US-12626109-B2 - Event-driven accelerator supporting inhibitory spiking neural network
Abstract
A spiking neural network acceleration method includes constructing an approximate computation model according to a spiking neuron model and a spiking coding mode. The approximate computation model utilizes the characteristic that spiking frequency domain coding ignores the time semantics of a spiking sequence, compresses the distribution of spiking signals on a time step, and greatly reduces a spiking routing process and a subsequent neural computation process.

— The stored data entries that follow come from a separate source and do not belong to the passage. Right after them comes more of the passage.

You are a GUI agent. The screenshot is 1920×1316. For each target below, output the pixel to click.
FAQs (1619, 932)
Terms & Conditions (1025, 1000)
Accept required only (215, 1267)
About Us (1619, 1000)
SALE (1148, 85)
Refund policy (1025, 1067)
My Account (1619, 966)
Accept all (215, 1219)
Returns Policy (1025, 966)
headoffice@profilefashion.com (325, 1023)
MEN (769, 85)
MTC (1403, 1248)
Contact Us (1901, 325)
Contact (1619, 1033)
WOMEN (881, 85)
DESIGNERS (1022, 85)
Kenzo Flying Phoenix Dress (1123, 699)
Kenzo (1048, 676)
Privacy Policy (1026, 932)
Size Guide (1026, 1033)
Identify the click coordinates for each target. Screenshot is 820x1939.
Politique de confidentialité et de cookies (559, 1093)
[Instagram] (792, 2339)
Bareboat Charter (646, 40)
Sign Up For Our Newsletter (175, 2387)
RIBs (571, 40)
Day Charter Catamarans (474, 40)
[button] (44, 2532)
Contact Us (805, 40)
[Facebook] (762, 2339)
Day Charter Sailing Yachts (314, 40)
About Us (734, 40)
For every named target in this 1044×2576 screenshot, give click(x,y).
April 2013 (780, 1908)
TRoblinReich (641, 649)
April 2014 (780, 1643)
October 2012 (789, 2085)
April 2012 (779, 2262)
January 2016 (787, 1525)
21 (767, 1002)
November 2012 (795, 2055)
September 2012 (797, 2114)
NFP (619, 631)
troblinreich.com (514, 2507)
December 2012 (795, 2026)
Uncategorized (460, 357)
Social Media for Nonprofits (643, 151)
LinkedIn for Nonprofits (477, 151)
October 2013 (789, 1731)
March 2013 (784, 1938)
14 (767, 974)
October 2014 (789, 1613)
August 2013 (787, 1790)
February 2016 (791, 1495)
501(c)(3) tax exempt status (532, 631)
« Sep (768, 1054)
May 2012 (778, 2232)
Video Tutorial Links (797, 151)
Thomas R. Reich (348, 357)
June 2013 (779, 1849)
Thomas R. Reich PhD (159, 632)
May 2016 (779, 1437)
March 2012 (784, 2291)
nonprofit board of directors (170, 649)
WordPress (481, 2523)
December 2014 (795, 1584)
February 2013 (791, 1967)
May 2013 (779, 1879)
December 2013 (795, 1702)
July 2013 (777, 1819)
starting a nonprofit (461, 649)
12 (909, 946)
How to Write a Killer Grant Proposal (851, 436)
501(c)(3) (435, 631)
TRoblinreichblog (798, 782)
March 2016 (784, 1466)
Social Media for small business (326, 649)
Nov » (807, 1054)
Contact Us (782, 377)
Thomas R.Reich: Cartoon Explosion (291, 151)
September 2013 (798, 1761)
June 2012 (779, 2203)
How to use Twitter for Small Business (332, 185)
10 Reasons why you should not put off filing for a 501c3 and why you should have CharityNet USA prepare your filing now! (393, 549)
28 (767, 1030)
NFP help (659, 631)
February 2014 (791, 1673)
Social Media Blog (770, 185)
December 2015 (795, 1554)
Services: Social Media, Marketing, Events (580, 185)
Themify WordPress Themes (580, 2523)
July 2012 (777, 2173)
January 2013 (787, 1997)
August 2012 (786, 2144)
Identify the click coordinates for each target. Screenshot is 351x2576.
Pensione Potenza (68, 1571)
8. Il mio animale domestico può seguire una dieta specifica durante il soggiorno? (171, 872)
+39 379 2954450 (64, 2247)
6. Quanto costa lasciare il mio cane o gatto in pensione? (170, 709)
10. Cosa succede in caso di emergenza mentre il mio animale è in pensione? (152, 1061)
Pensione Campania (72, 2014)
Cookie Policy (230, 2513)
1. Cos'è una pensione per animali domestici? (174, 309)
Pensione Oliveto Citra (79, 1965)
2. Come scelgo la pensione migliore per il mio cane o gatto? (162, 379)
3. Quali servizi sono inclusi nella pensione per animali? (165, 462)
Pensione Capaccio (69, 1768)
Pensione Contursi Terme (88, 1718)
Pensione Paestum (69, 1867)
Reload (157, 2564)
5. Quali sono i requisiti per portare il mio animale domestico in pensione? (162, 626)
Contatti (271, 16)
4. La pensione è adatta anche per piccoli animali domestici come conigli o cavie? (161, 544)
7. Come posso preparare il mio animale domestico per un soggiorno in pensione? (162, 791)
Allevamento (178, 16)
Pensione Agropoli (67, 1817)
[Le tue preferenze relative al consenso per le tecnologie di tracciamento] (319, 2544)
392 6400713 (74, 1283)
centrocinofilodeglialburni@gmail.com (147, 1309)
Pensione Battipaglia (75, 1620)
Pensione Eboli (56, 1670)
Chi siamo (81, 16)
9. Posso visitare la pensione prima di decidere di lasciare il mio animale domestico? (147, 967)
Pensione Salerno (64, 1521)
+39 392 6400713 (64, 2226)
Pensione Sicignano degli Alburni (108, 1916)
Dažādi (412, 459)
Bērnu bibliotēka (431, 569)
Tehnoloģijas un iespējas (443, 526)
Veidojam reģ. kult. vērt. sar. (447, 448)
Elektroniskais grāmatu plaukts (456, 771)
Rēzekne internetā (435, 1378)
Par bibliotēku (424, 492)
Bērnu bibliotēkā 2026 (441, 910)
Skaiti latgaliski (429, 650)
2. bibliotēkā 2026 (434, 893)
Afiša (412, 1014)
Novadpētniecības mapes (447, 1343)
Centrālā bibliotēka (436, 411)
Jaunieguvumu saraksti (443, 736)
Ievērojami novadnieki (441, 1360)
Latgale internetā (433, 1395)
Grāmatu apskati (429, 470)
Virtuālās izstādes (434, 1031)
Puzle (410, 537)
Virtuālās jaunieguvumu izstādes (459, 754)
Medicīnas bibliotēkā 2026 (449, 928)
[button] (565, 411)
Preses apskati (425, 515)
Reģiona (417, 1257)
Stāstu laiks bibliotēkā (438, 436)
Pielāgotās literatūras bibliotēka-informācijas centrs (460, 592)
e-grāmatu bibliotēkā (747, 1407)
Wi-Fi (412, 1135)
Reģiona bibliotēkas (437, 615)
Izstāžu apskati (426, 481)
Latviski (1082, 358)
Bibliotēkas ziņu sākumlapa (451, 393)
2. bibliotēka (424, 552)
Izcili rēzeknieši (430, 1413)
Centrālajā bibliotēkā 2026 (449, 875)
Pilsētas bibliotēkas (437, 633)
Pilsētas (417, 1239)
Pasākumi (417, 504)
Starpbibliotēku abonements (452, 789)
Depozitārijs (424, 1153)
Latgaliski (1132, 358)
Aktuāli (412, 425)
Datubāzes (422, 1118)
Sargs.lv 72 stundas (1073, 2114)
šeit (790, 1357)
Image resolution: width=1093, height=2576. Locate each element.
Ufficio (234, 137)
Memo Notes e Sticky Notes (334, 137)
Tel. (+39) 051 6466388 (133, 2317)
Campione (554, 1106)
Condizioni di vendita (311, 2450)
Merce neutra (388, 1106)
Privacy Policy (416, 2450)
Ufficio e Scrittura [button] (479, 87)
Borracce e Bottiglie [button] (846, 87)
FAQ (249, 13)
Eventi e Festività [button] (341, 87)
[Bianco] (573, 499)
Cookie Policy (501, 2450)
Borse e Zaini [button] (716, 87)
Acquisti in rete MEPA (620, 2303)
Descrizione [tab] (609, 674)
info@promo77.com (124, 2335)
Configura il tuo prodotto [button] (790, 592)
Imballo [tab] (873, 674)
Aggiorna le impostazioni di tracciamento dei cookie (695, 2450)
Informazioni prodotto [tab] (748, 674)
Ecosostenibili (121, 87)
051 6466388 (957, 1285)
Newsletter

The time-driven accelerator replans the computation process of the spiking neural network, sets a deduplication queue and a bitmap to solve the problem of spiking jitter, and realizes efficient support on the inhibitory spiking neural network.
Inventors
- Rui Han
- Jun Chen
- Chao Wang
- Lei GONG
- Huarong XU
- Donglian QI
- Yunfeng YAN
- Chi Zhang
- Yiming ZHENG
- Wang LUO
- Ping QIAN
- Yong Zhang
- Zheren DAI
Assignees
- Electric Power Research Institute of State Grid Zhejiang Electric Power Co., Ltd
Dates
- Publication Date
- 20260512
- Application Date
- 20220801
- Priority Date
- 20220106
Claims (8)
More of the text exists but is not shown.